→ Given request 1:
Do these statements agree with the Garden Story review? (a) The player character is a grape. (b) The game has a different publisher than its developer. (c) The notice board requests fall into four sections. For each, answer yes or no and quote the deciding words.
→ Given request 2:
Can you extract the part of the Garden Story review that opens with the words containing "As guardian of" and closes with "describe the consequences."?
→ Given request 3:
Into which sections does the Garden Story review say the villagers' notice board requests are divided?

REVIEW: Garden Story

Link is a grape

Released: Steam
Type: Single-player
Genre: Adventure
Developer: Rose City Games
Publisher:Rose City Games
Release date: 11 Aug, 2021


For some reason, adventure games in the style of Zelda never clicked with me: I have been trying to finish a Zelda game for years, but I simply abandon them after the first one or two hours: I simply stop playing and don’t pick them up anymore. Like a lot of other players, I noticed Garden Story because of some apparent similarities with Stardew Valley, even if it is a completely different game. Don’t get me wrong, the two games have some aspects in common, but the core of the game is completely different: for starters, you’re a grape. Then we can also say that, instead of managing a farm, you are instead the guardian of a village in the Grove, where some animals and different fruits coexist peacefully. But a sneaky evil is damaging the Grove: you will have to protect your friends against the emerging menace of the Rot and, in the meanwhile, fish and grow a library while you’re at it!

What Is Garden Story about?

Garden Story can be a pretty confusing game at first: watching the screenshots and reading the description in the Steam Store page could mistake someone into thinking that this title is something on the lines of Stardew Valley. While the two games surely have some mechanics in common, Garden Story is instead way more similar to an adventure game to the likes of the older Zelda titles than it is to a management one. While you will travel in the same areas a lot, throughout the story you’ll be able to move to other villages and you will fight a lot, whereas the completion of objectives like the library and farming will be fun activities that will always be in the background.

Garden Story could seem like a title similar to Stardew Valley… but it’s not!

The Duties of a Guardian

As guardian of Spring Hamlet, you’ll have to listen to the request of the villagers and work towards fulfilling them: each day you will find new requests on a notice board. These are made by the villagers and divided into three different sections: Maintenance, Forage and Conflict. Completing these tasks each day gives experience to the respective category of the village where we complete it, while a failure to fulfil them before the end of the day means that the village won’t level up and a short sentence will describe the consequences.

Pointing entries for documents and screenshots:
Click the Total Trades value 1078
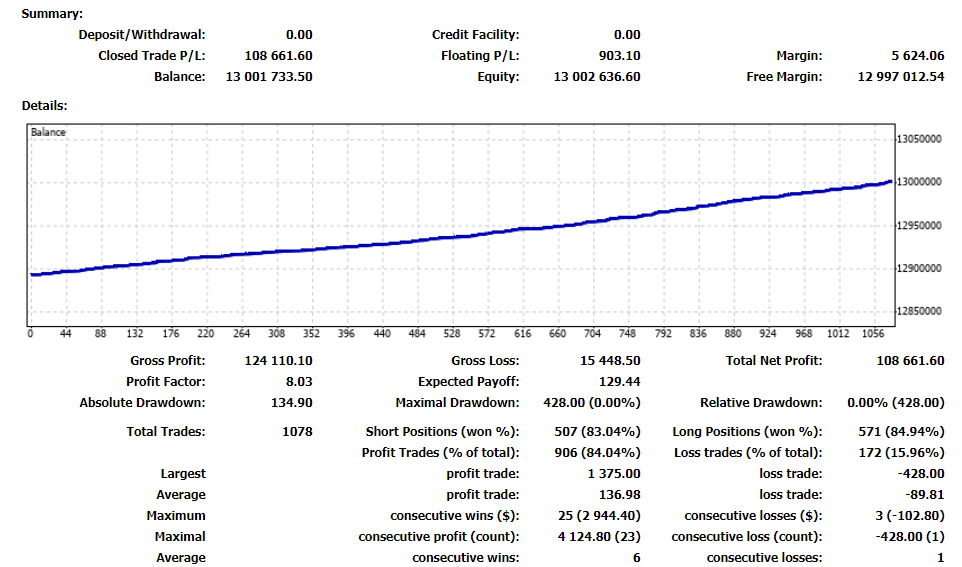Viewport: 962px width, 567px height. click(297, 432)
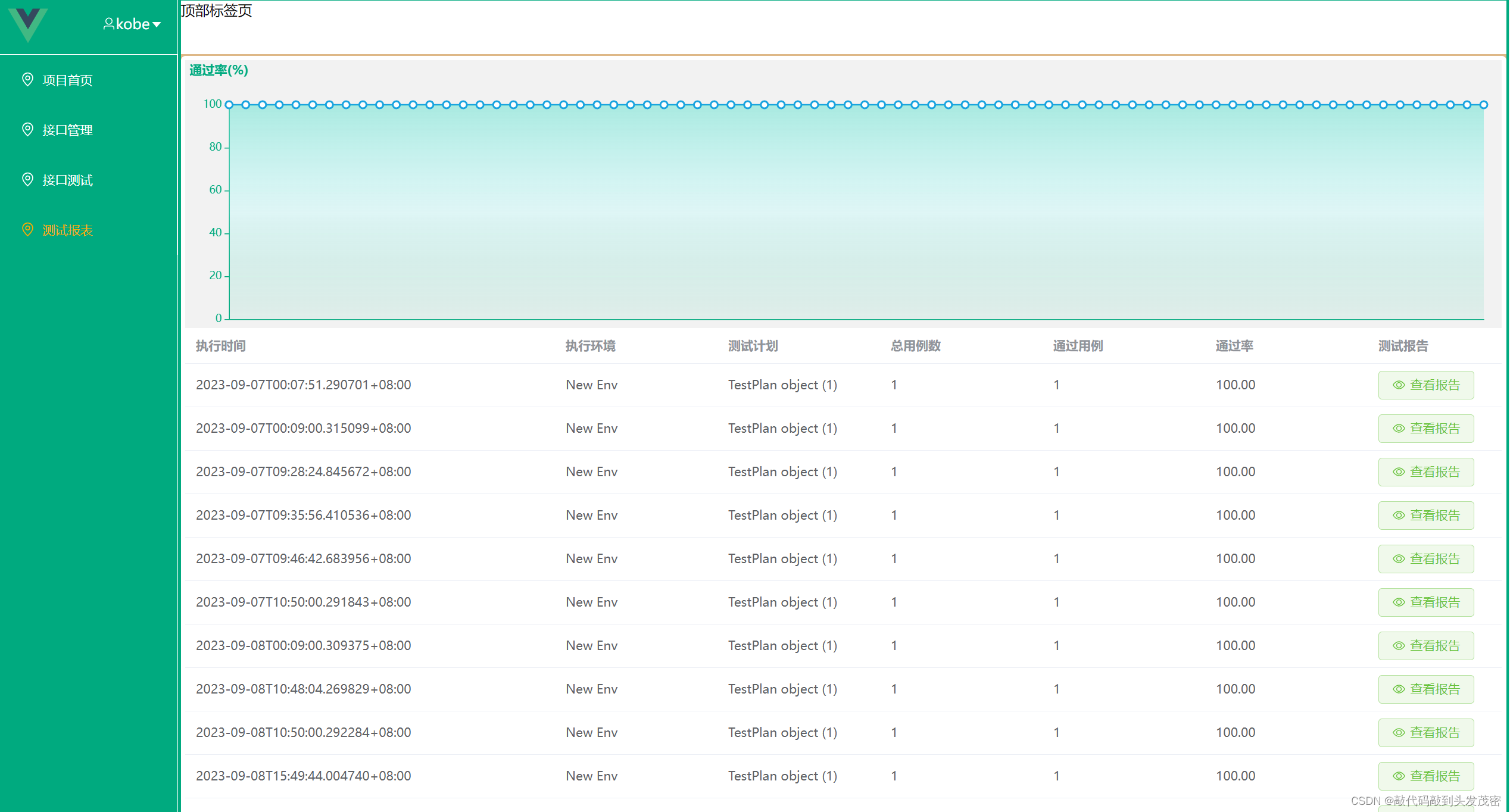Open the 接口测试 menu item
The width and height of the screenshot is (1510, 812).
click(67, 180)
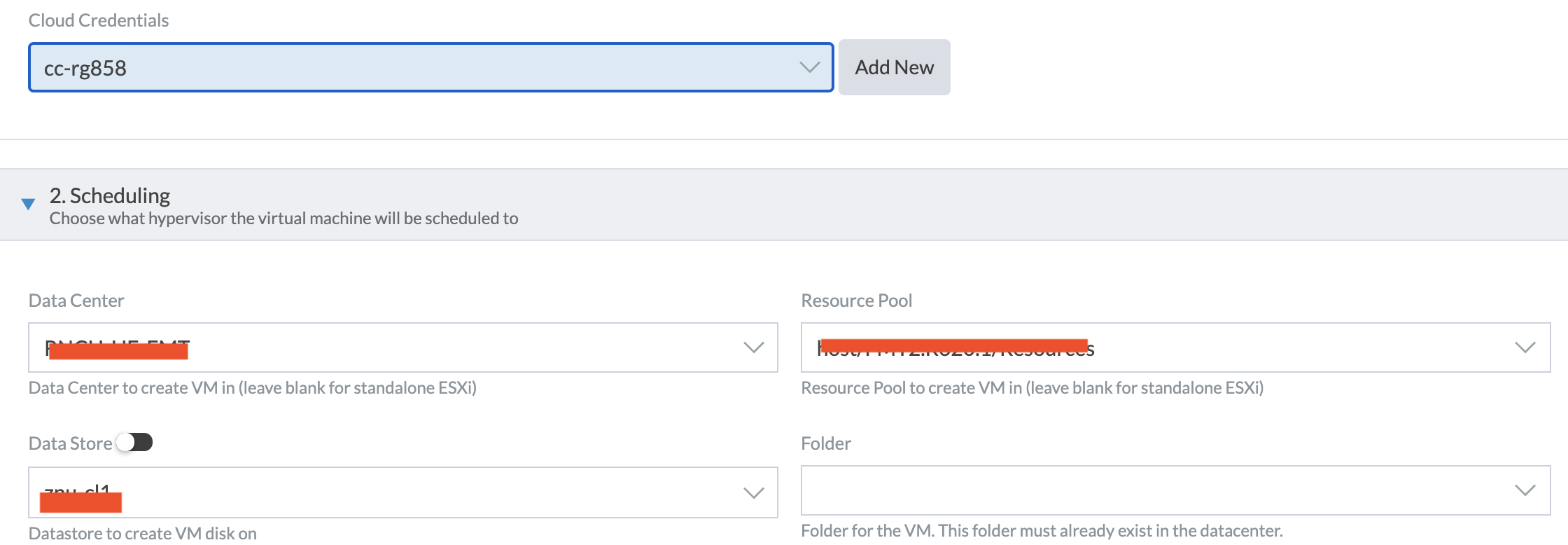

→ Exercise result 1:
(a) Yes: "for starters, you’re a grape"
(b) No: "Developer: Rose City Games" and "Publisher:Rose City Games"
(c) No: "divided into three different sections: Maintenance, Forage and Conflict"

→ Exercise result 2:
As guardian of Spring Hamlet, you’ll have to listen to the request of the villagers and work towards fulfilling them: each day you will find new requests on a notice board. These are made by the villagers and divided into three different sections: Maintenance, Forage and Conflict. Completing these tasks each day gives experience to the respective category of the village where we complete it, while a failure to fulfil them before the end of the day means that the village won’t level up and a short sentence will describe the consequences.

→ Exercise result 3:
Maintenance, Forage, Conflict